_Task_
Starting with the first line of the records, write out each line exactly until you have included the line containing "Given: Open the top".

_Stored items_
"""

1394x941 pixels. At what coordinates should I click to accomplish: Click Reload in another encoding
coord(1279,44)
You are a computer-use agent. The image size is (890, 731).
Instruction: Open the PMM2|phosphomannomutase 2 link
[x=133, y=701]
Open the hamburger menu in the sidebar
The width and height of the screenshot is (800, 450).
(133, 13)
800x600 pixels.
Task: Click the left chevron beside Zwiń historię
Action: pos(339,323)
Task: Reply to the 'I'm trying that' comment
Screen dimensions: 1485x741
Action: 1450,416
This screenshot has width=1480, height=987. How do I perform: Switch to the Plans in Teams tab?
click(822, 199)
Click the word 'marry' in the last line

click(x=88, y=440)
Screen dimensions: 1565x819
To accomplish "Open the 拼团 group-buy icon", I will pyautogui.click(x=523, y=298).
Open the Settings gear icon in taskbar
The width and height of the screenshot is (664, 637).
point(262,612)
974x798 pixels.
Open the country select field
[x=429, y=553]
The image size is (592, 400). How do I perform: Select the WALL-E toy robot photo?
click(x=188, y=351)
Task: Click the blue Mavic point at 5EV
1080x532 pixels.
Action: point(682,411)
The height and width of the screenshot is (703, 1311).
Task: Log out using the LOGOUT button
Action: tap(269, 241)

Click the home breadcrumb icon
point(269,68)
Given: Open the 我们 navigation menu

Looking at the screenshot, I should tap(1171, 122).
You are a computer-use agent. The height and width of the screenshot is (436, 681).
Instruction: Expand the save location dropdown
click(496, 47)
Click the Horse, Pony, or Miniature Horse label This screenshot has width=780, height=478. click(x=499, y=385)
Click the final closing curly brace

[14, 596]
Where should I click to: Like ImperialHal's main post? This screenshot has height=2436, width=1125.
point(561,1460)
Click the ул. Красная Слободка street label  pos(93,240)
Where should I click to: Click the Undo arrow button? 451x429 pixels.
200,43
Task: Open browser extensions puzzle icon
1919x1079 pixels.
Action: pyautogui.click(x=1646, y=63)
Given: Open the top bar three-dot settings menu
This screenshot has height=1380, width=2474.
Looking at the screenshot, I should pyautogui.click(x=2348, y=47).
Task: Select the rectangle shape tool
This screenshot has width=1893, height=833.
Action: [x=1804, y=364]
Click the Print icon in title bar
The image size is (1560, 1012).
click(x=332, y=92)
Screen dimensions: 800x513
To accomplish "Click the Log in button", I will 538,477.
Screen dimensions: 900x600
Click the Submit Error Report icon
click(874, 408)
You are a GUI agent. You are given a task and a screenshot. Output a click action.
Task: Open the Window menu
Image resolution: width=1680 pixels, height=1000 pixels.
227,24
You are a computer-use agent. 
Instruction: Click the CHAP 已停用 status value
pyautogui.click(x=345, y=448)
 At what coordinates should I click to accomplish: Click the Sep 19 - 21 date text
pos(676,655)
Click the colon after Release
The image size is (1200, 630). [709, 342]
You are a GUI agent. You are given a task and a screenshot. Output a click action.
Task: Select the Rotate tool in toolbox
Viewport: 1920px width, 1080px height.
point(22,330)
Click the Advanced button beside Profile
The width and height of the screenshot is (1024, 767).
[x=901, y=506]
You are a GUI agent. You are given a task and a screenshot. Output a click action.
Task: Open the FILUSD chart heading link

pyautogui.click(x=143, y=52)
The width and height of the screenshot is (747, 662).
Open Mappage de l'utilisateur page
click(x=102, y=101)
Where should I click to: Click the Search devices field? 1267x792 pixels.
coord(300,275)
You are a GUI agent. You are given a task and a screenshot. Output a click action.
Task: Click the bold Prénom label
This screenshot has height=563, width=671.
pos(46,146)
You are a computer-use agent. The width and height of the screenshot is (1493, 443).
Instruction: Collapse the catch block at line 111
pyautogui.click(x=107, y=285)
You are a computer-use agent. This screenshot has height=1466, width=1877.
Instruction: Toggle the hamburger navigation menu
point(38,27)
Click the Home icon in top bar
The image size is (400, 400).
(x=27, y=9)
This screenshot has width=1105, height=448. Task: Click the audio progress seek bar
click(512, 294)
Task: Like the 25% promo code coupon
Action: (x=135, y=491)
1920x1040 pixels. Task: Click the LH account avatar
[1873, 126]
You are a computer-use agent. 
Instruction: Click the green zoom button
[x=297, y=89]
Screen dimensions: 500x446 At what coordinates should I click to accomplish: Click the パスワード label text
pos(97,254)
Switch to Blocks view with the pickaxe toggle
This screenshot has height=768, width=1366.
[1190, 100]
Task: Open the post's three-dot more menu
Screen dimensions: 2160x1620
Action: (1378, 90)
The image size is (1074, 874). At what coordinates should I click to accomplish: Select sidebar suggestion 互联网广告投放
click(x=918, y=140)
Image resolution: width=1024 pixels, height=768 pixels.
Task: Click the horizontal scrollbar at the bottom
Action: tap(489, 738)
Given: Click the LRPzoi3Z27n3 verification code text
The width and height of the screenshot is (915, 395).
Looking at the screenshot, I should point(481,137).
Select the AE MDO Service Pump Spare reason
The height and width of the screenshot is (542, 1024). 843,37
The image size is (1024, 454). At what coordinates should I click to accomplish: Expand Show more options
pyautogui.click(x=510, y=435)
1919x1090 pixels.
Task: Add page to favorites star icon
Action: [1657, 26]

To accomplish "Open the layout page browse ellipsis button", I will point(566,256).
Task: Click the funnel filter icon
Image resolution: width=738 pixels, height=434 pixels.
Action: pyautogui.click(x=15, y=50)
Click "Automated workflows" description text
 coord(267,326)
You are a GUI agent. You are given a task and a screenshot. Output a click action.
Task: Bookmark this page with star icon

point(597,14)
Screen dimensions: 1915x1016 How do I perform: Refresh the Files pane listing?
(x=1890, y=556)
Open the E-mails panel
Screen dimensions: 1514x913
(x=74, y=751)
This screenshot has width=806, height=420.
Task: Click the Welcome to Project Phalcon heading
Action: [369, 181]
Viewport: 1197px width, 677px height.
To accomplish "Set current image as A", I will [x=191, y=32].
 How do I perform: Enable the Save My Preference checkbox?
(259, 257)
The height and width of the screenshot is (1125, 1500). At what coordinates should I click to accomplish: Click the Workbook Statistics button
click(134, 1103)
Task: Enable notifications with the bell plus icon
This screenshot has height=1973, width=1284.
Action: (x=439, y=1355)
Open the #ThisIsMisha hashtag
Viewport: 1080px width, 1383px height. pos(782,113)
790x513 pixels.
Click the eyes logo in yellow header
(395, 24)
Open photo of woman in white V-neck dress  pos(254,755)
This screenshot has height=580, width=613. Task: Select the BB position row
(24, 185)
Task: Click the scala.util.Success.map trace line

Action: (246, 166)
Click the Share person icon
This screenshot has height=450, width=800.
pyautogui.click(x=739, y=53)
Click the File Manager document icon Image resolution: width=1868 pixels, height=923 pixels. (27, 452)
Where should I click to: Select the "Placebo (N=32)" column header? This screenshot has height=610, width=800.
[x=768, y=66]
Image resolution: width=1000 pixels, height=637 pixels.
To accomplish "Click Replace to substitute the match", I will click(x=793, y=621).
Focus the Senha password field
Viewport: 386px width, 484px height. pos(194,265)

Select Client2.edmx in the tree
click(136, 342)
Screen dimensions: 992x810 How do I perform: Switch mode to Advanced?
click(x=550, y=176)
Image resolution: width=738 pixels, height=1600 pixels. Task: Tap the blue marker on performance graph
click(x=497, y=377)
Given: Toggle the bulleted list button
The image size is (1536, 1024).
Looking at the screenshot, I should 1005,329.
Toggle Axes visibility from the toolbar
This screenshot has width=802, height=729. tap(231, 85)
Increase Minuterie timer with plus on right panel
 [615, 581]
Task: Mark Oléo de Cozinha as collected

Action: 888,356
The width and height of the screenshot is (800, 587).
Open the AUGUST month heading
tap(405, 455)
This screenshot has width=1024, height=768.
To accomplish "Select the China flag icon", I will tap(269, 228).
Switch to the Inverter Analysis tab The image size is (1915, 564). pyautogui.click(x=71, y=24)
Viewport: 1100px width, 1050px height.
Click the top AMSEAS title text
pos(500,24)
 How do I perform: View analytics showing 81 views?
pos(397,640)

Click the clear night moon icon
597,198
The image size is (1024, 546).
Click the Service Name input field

"""

_Your response_
1394x941 pixels. At what coordinates should I click to accomplish: Click Reload in another encoding
coord(1279,44)
You are a computer-use agent. The image size is (890, 731).
Instruction: Open the PMM2|phosphomannomutase 2 link
[x=133, y=701]
Open the hamburger menu in the sidebar
The width and height of the screenshot is (800, 450).
(133, 13)
800x600 pixels.
Task: Click the left chevron beside Zwiń historię
Action: pos(339,323)
Task: Reply to the 'I'm trying that' comment
Screen dimensions: 1485x741
Action: 1450,416
This screenshot has width=1480, height=987. How do I perform: Switch to the Plans in Teams tab?
click(822, 199)
Click the word 'marry' in the last line

click(x=88, y=440)
Screen dimensions: 1565x819
To accomplish "Open the 拼团 group-buy icon", I will pyautogui.click(x=523, y=298).
Open the Settings gear icon in taskbar
The width and height of the screenshot is (664, 637).
point(262,612)
974x798 pixels.
Open the country select field
[x=429, y=553]
The image size is (592, 400). How do I perform: Select the WALL-E toy robot photo?
click(x=188, y=351)
Task: Click the blue Mavic point at 5EV
1080x532 pixels.
Action: point(682,411)
The height and width of the screenshot is (703, 1311).
Task: Log out using the LOGOUT button
Action: tap(269, 241)

Click the home breadcrumb icon
point(269,68)
Given: Open the 我们 navigation menu

Looking at the screenshot, I should tap(1171, 122).
You are a computer-use agent. The height and width of the screenshot is (436, 681).
Instruction: Expand the save location dropdown
click(496, 47)
Click the Horse, Pony, or Miniature Horse label This screenshot has width=780, height=478. click(x=499, y=385)
Click the final closing curly brace

[14, 596]
Where should I click to: Like ImperialHal's main post? This screenshot has height=2436, width=1125.
point(561,1460)
Click the ул. Красная Слободка street label  pos(93,240)
Where should I click to: Click the Undo arrow button? 451x429 pixels.
200,43
Task: Open browser extensions puzzle icon
1919x1079 pixels.
Action: pyautogui.click(x=1646, y=63)
Given: Open the top bar three-dot settings menu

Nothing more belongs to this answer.